Microsoft was the biggest company in the world, when Google was literally just two guys in college. The same goes for Facebook.

These giant tech companies arose from nothing, in recent history.

And they did it in the presence of other huge companies.

If you think they are the last new companies to rise up in technology? You are way wrong. I guarantee it.

Sorry, I’m gonna call bullshit on this.

Why isn’t possible now?

Hell, it’s MORE possible now, because of the easy access to underlying infrastructure technology now, so you don’t have to go out and buy a giant warehouse of servers. You can rent that computing power from the very tech companies you guys are saying are so evil.

I know this, because i do it.

Dude, computing resources aren’t where ideas come from. Innovation isn’t like digging a hole.

Suppose you invent a brand-new, never-before-dreamed-of drug. Suppose also (for the simplicity of argument) that you keep the process for creating the drug a trade secret instead of patenting it. For the time being, you’re the only one who knows how to make the new drug, and you’re the only one who sells it. So you are a monopoly, by definition. “Monopoly” means “single seller.” It doesn’t mean “Everything I do is pure eeeeeeevil, bwhahahaha!”

Furthermore, if you’re a business motivated by profit, the whole reason you invented the drug in the first place is because you wanted to be a monopoly - i.e. you wanted to have a new product no one else could imitate right away. Businesses invest in R&D because they want to discover an edge over their competitors that can’t be instantly copied. Once they get that edge, they’ll do what they can to keep it.

None of that is inherently evil. Indeed inventing new technologies can be great for society as a whole, if they eventually become accessible to all rather than being stored in a deep dark vault by the monopolist (or protected by an iron wall of lawyers.) The thing that’s bad about monopolies, at least to economists teaching intro econ classes, is that monopolists jack up the price to the consumer for reasons unrelated to cost. That creates an economic inefficiency.

(Though the actual, moral evil of monopoly, to drag this back on topic, comes not from the economic inefficiency we all learned about in Econ 101, which is fairly minor in the great grand scheme of things. Instead it comes from the fact that monopoly concentrates power, power corrupts, and absolute power corrupts absolutely. The biggest problem with Facebook et. al. isn’t that they charge slightly too much, it’s that they’ve become evil shitheels who use their wealth to treat the rest of the world as their own plaything.)

At this point you are coming to define monopolies as something which isn’t harmful at all.

The patent system is fundamentally based on these short term, extremely narrow, patents.

But owning a patent is not bad. It’s not a violation of anti trust law.

Yes, competition improves efficiency.

Anti trust laws are not based on preventing a company from being a clear leader in a field.

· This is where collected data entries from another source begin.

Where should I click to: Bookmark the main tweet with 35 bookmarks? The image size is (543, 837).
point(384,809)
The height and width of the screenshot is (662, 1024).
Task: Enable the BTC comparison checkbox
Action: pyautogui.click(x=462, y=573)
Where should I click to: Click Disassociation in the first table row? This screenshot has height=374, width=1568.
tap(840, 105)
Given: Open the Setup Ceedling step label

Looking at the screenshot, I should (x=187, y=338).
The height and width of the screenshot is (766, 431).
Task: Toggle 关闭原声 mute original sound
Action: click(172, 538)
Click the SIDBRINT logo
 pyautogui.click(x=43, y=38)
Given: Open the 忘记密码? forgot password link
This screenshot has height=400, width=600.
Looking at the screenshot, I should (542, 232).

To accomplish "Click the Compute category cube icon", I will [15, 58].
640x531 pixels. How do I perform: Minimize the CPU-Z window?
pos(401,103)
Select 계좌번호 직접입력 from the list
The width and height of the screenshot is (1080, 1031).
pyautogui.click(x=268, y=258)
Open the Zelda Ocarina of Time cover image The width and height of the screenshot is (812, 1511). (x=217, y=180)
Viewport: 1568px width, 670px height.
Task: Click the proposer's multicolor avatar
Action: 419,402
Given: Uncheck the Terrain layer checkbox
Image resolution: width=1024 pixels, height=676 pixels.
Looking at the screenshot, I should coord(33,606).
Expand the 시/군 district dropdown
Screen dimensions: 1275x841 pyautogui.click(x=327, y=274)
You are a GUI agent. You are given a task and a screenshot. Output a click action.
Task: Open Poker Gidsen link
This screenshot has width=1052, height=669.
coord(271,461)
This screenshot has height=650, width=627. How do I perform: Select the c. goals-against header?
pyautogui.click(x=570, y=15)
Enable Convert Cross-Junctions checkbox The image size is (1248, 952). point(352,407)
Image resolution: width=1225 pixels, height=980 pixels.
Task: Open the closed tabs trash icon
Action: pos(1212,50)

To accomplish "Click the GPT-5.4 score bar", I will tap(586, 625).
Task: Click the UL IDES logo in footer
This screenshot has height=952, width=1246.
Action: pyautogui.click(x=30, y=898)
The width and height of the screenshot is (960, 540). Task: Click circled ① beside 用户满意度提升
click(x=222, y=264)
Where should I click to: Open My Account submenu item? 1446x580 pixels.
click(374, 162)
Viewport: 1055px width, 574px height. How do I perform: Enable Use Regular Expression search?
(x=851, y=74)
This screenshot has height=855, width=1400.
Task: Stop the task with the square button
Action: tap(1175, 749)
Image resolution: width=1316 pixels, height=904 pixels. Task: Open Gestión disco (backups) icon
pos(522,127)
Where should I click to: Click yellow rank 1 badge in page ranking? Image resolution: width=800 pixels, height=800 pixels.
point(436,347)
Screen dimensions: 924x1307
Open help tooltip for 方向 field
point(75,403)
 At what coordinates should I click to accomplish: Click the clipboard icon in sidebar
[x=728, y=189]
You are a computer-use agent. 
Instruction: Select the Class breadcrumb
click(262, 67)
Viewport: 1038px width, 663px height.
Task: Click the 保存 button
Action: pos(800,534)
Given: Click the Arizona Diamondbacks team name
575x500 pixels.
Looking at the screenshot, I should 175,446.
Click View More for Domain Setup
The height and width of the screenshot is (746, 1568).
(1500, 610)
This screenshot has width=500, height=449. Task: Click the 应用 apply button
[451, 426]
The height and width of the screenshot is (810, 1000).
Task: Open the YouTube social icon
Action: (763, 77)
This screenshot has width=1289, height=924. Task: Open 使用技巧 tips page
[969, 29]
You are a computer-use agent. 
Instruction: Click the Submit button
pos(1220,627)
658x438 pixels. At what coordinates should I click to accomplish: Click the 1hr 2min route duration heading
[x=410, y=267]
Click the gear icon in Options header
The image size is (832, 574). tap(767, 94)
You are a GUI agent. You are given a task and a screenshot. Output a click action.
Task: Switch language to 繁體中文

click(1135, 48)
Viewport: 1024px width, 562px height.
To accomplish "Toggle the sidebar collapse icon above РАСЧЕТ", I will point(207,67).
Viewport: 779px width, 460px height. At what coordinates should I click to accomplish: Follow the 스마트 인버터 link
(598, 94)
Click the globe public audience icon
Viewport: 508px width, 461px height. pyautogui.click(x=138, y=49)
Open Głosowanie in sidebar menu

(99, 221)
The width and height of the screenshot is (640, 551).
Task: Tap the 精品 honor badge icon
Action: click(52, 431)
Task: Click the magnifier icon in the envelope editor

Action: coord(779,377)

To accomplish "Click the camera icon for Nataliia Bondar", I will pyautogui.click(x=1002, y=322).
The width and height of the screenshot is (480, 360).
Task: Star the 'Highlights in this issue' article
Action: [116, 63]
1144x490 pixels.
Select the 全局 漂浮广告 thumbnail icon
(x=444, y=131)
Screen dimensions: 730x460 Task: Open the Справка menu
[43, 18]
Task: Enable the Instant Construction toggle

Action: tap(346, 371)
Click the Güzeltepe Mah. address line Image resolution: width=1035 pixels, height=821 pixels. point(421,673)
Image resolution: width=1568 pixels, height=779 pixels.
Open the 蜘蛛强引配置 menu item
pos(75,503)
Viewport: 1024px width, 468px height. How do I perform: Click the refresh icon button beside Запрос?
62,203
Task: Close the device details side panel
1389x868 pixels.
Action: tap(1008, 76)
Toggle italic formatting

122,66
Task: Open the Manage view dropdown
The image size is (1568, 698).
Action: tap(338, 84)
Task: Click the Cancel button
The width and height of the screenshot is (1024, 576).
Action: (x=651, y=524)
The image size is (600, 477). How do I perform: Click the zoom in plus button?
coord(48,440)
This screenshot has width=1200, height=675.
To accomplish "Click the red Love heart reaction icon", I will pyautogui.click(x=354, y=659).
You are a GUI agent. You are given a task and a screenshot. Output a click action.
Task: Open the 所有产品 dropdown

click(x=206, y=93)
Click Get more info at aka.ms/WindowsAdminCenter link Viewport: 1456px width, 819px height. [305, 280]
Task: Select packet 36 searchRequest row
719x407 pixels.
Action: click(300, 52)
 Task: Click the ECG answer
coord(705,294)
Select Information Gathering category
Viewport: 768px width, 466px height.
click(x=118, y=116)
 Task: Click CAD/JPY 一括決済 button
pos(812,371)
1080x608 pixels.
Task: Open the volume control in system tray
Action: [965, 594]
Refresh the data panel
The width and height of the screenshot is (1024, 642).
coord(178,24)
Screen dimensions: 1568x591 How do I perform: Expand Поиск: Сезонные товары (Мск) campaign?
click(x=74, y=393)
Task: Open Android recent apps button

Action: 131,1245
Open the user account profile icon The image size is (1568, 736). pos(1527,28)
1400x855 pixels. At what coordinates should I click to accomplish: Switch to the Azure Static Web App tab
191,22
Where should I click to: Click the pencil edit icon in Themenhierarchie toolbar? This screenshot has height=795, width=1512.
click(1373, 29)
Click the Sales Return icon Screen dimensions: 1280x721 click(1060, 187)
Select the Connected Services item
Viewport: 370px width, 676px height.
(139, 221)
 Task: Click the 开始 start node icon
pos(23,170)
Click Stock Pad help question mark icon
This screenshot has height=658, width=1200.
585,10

Anti trust laws are based on preventing a company from enacting anti competitive processes.

Suggesting that spending money on R&D is anti competitive, is absurd… because spending money on R&D is in fact the mechanism by which technology companies compete.

You can’t define the competition itself to be anti competitive.

That’s not even close to what I said, buy hey, you be you.

Not in recent history as far as Google’s market is concerned. Internet advertising as an industry basically didn’t exist then, economically speaking

It’s a pretty core concept of antitrust law that doing something that would not be anti-competitive for an ordinary company is anti-competitive for a company with a dominant market position. It’s certainly true that simply spending money on R&D would not ordinarily be one of those things, but it’s also true that being in a position to spend vast amounts on R&D because of your dominant market position shores up said dominant position and facilitates other abuses (such as those the EU is currently sanctioning), which is the basis for a break-up argument (an antitrust one anyway).